18. The system of claim 16 where the wind noise detector is configured to derive a correlation
between the line and a portion of the input signal.
19. The system of claim 16 further comprising a signal discriminator coupled to the wind
noise detector, the signal discriminator configured to mark the voice and the noise
segments of the input signal.
20. The system of claim 16 further comprising a wind noise attenuator coupled to the wind
noise detector, the wind noise attenuator configured to reduce the noise associated
with the wind that is sensed by the receiver.
21. The system of claim 16 where the noise attenuator is configured to substantially remove
the noise associated with the wind from the input signal.

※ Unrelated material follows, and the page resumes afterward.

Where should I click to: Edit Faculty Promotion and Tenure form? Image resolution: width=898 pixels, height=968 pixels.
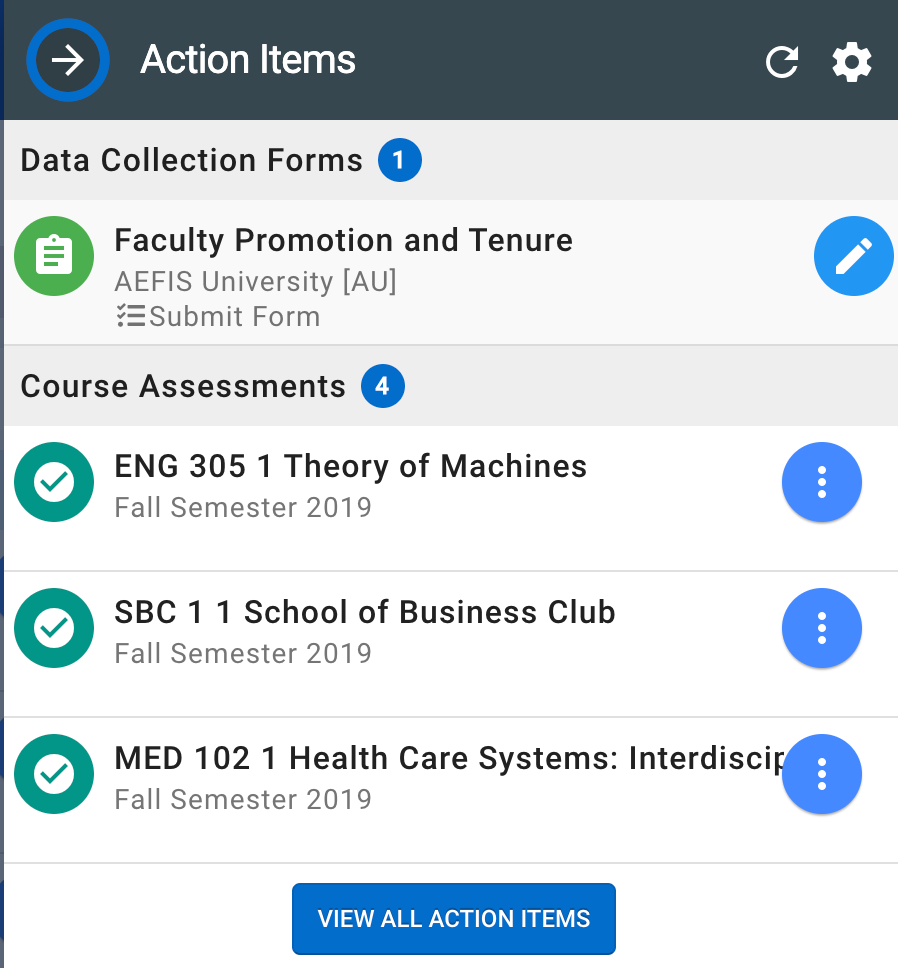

22. The system of claim 16 further comprising a residual attenuator coupled to the background
noise estimator operable to dampen signal power in a low frequency range when a large
increase in signal power is detected in the low frequency range.
23. A system for suppressing wind noise from a voiced or unvoiced signal, comprising:
a time frequency transform logic that converts a time varying input signal into the
frequency domain;
a background noise estimator coupled to the time frequency transform logic, the background
noise estimator configured to measure the continuous noise that occurs near a receiver;
a wind noise detector coupled to the background noise estimator, the wind detector
configured to fit a line to a portion of an input signal; and
a wind attenuator coupled to the wind noise detector means; the wind attenuator being
configured to remove a noise associated with wind that is sensed by the receiver.
24. A method of removing a wind buffet from an input signal comprising:
converting a time varying signal to a complex spectrum;
estimating a background noise;
detecting a wind buffet when a high correlation exists between a line and a portion
of an input signal; and
dampening the wind buffet from the input signal.
25. The method of claim 24 where the act of estimating the background noise comprises
estimating the background noise when a transient is not detected.
26. The method of claim 24 where the act of removing the wind buffet signal comprises
substantially removing the wind buffet from the input signal.
27. A method of removing a wind buffet from an input signal comprising:
converting a time varying signal to a complex spectrum;
estimating a background noise;
detecting a wind buffet when a high correlation exists between a line and a portion
of an input signal; and
removing the wind buffet from the input signal.
28. A signal-bearing medium having software that controls a detection of a noise associated
with a wind comprising:
a detector that converts sound waves into electrical signals;
a spectral conversion logic that converts the electrical signals from a first domain
to a second domain; and
a signal analysis logic that models a portion of the sound waves that are associated
with the wind.
29. The signal-bearing medium of claim 28 further comprising logic that derives a portion
of a voiced signal masked by the noise.
30. The signal-bearing medium of claim 28 further comprising logic that attenuates portion
of the sound waves.
31. The signal-bearing medium of claim 28 further comprising attenuator logic operable
to limit a power in a low frequency range.
32. The signal-bearing medium of claim 28 further comprising noise estimation logic that
measures a continuous or ambient noise sensed by the detector.
33. The signal-bearing medium of claim 32 further comprising transient logic that disables
the estimation logic when an increase in power is detected.
34. The signal-bearing medium of claim 28 where the signal analysis logic is coupled to
an audio system.
35. The signal-bearing medium of claim 28 where the signal analysis logic models only
the sound waves that are associated with the wind.